(Stored data entries)
_ _ _ _ _

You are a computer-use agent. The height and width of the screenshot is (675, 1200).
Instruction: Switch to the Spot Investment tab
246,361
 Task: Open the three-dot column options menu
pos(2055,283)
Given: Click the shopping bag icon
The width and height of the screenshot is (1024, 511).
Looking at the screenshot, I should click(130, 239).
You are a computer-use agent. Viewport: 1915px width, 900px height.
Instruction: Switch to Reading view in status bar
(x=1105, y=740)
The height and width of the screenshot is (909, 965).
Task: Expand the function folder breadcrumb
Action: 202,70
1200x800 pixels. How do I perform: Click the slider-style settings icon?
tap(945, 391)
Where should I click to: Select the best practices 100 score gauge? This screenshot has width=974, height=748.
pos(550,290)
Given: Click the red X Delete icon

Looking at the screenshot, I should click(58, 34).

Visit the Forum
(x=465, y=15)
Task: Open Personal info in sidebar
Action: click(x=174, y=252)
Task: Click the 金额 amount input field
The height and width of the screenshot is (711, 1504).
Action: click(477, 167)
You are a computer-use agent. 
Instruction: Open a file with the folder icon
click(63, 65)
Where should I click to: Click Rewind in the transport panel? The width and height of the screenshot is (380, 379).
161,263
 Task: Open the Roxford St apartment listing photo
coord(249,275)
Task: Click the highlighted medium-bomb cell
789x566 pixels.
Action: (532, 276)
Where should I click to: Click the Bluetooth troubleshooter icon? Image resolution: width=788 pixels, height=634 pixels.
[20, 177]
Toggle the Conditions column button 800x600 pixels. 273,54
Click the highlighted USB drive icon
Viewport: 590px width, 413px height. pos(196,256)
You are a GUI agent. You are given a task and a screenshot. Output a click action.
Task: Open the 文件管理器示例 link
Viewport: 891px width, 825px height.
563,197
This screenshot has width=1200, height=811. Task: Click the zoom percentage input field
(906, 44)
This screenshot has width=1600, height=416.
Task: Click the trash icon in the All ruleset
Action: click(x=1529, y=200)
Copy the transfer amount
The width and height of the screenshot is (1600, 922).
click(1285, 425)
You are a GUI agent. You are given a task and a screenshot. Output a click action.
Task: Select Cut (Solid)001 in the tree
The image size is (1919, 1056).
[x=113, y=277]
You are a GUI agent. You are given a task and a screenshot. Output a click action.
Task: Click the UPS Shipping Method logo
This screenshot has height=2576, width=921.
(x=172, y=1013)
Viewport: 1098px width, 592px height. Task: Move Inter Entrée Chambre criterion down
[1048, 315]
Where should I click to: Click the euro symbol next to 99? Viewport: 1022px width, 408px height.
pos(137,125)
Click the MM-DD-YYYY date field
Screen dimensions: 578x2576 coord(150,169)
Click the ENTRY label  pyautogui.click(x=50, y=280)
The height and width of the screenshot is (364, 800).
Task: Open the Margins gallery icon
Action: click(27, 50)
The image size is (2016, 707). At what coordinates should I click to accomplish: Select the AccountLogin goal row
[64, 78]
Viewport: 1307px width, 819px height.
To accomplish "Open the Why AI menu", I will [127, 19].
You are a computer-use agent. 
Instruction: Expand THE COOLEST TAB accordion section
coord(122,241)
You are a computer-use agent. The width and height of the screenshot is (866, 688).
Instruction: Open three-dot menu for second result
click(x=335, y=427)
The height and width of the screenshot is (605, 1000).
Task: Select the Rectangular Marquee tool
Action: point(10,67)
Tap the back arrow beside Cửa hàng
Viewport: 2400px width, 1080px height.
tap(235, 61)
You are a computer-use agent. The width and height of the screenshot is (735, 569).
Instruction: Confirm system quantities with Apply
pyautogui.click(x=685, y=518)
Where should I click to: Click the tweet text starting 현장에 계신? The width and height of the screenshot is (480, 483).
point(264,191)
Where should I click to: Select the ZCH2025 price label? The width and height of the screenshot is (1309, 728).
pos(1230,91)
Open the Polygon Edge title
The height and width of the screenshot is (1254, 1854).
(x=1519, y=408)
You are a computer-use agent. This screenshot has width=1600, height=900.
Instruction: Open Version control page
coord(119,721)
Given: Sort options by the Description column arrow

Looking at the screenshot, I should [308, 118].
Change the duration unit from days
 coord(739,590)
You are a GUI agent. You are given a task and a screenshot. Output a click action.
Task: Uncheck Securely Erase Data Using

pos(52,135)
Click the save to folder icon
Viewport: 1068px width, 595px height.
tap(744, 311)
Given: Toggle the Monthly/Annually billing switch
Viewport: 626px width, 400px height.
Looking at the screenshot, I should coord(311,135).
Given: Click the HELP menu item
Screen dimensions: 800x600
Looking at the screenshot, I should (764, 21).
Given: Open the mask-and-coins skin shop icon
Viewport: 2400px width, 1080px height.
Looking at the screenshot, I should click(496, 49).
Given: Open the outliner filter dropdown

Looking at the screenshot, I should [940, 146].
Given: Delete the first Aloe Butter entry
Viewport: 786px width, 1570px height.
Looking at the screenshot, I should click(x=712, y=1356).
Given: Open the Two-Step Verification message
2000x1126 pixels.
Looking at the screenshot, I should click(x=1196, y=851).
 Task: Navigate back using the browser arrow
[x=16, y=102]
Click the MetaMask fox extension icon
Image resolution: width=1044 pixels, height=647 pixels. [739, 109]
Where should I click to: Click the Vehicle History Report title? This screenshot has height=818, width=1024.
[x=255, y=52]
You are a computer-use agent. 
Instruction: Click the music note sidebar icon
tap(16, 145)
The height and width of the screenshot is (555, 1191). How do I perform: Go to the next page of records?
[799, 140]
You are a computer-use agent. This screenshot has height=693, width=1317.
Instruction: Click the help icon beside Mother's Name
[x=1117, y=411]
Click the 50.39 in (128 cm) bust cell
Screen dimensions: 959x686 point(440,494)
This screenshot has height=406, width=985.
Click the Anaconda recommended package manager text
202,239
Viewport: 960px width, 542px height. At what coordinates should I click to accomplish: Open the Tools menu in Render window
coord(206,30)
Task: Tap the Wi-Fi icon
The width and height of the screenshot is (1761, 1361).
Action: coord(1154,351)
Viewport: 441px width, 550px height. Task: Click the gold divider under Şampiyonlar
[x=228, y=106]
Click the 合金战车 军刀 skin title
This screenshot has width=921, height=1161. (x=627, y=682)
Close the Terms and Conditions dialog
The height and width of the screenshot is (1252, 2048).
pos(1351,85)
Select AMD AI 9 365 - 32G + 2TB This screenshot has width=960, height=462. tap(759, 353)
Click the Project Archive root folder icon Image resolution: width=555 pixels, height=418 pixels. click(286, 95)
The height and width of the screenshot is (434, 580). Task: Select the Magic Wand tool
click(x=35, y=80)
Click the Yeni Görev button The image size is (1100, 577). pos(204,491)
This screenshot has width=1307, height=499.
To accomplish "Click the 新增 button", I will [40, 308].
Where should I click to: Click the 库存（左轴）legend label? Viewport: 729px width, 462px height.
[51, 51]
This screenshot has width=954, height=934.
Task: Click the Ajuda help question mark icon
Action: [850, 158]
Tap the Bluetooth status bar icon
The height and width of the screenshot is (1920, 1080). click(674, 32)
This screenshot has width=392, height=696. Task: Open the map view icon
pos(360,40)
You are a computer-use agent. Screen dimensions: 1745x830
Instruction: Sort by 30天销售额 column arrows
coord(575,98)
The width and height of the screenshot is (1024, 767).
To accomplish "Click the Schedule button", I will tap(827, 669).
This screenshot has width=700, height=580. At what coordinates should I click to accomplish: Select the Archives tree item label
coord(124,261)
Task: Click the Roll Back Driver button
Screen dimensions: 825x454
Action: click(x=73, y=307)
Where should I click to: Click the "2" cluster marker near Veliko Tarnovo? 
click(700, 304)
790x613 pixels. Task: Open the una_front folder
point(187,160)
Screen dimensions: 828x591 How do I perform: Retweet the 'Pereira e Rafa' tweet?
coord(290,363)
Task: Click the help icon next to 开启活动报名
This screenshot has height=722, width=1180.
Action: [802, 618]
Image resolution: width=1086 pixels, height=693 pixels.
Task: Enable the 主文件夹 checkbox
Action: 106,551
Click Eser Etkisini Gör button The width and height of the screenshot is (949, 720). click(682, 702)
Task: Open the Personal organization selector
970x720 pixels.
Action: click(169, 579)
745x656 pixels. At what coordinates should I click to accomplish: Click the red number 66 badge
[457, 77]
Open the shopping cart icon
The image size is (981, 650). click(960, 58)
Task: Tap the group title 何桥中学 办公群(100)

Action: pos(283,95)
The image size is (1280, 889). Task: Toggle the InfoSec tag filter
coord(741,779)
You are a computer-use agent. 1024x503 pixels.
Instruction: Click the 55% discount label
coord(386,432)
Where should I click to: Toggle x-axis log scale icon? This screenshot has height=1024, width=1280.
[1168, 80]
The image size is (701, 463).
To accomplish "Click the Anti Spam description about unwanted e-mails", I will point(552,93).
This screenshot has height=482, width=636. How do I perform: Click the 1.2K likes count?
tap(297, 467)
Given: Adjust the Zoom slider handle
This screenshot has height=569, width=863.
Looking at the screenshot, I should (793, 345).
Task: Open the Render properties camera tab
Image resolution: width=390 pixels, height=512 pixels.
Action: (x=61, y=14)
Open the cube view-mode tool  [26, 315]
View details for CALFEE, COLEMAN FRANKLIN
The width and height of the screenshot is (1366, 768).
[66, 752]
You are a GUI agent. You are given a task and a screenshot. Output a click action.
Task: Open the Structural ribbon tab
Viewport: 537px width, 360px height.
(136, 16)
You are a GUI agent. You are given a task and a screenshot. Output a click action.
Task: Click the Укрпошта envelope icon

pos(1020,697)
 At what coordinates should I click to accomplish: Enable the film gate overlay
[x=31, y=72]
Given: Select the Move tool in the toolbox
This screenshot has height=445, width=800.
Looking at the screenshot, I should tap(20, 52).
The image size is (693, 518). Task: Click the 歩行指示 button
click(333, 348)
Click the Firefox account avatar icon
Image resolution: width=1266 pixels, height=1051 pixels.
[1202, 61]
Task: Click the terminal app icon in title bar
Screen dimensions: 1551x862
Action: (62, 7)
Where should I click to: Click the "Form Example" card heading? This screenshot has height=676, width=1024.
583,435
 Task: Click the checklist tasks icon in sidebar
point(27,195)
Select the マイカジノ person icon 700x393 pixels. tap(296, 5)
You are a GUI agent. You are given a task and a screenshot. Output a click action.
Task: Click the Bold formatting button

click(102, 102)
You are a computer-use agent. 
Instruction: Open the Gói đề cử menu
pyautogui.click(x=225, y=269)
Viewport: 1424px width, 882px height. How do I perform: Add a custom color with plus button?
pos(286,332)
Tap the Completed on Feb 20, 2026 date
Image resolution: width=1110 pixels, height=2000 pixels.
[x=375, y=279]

_ _ _ _ _

• _What is expected_: State how many lines in the records above contain the word "computer", and give only that number.

• _Exercise result_: 12